(Dataset entries)
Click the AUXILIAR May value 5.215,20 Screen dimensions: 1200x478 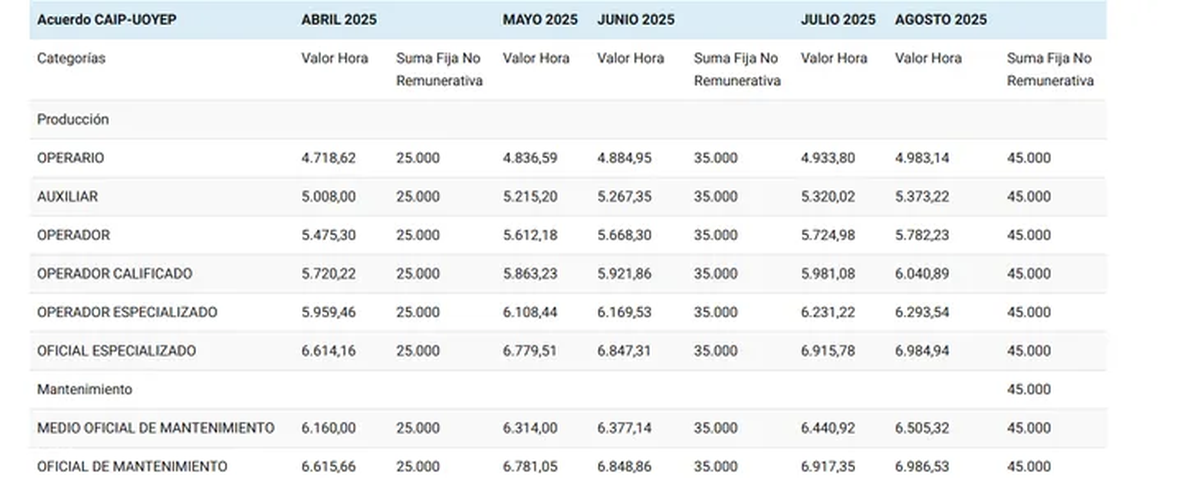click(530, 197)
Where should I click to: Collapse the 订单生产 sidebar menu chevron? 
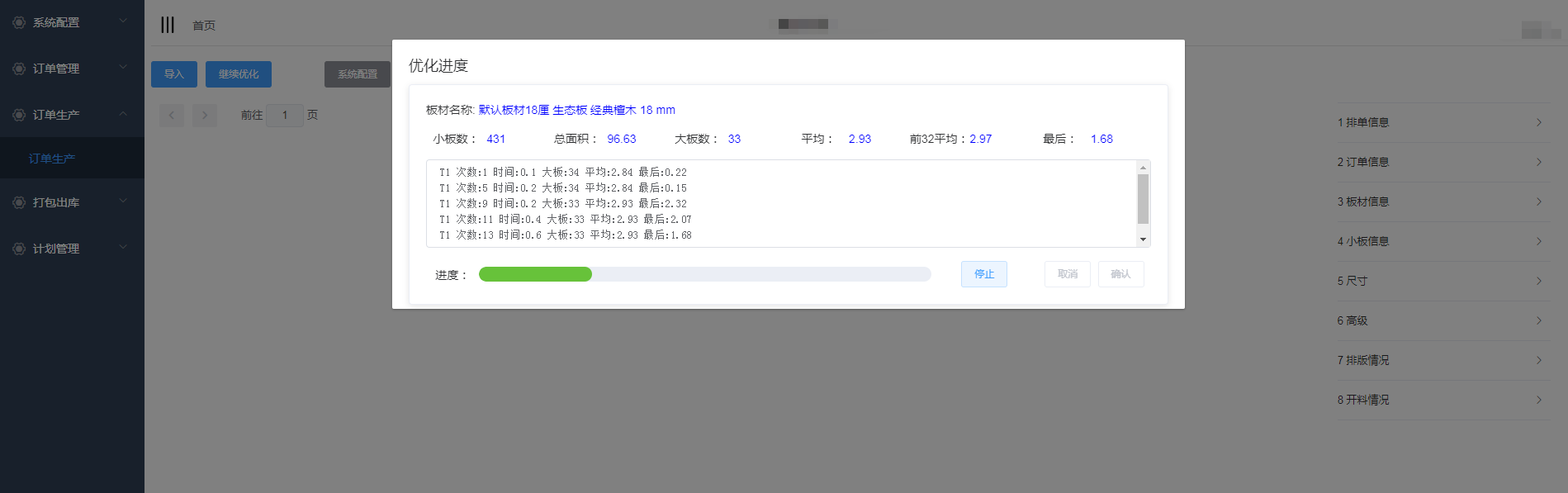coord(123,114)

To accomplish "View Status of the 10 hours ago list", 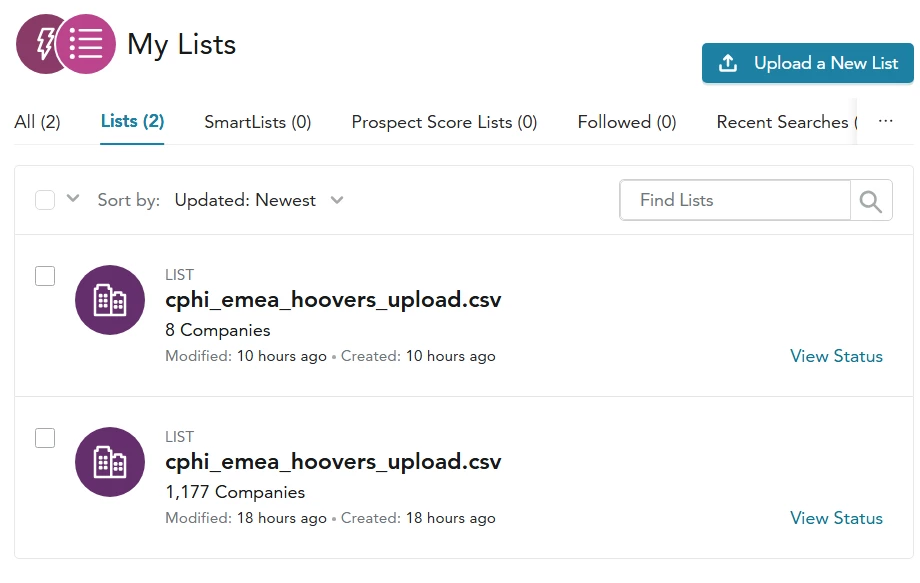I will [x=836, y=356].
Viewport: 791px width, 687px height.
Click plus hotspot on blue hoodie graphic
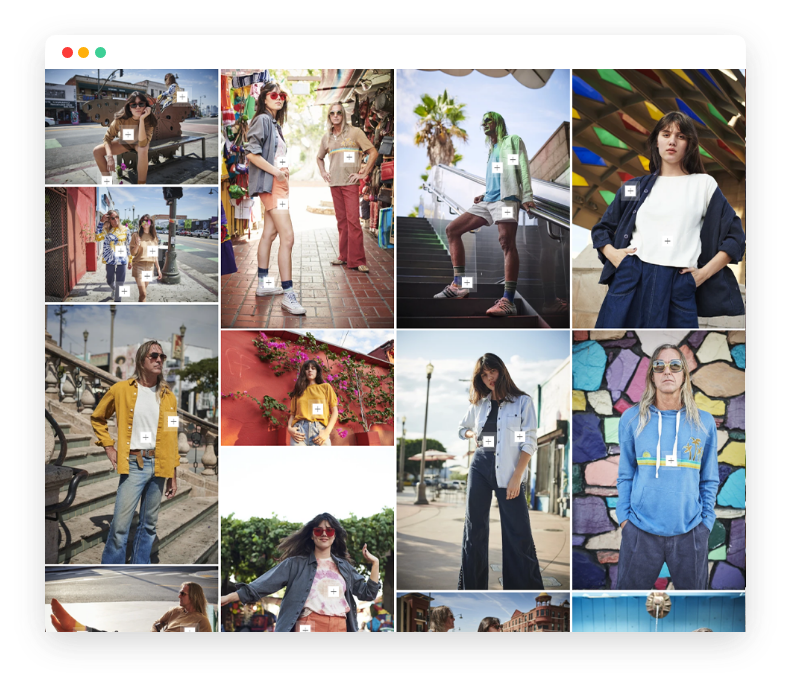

**WHAT TO DO**
Please retype the lines from the one that contains "Viewport: 791px width, 687px height." to the final line of the records, both included, exactly as written and without any pictures.

**PROBLEM SOLUTION**
Viewport: 791px width, 687px height.
Click plus hotspot on blue hoodie graphic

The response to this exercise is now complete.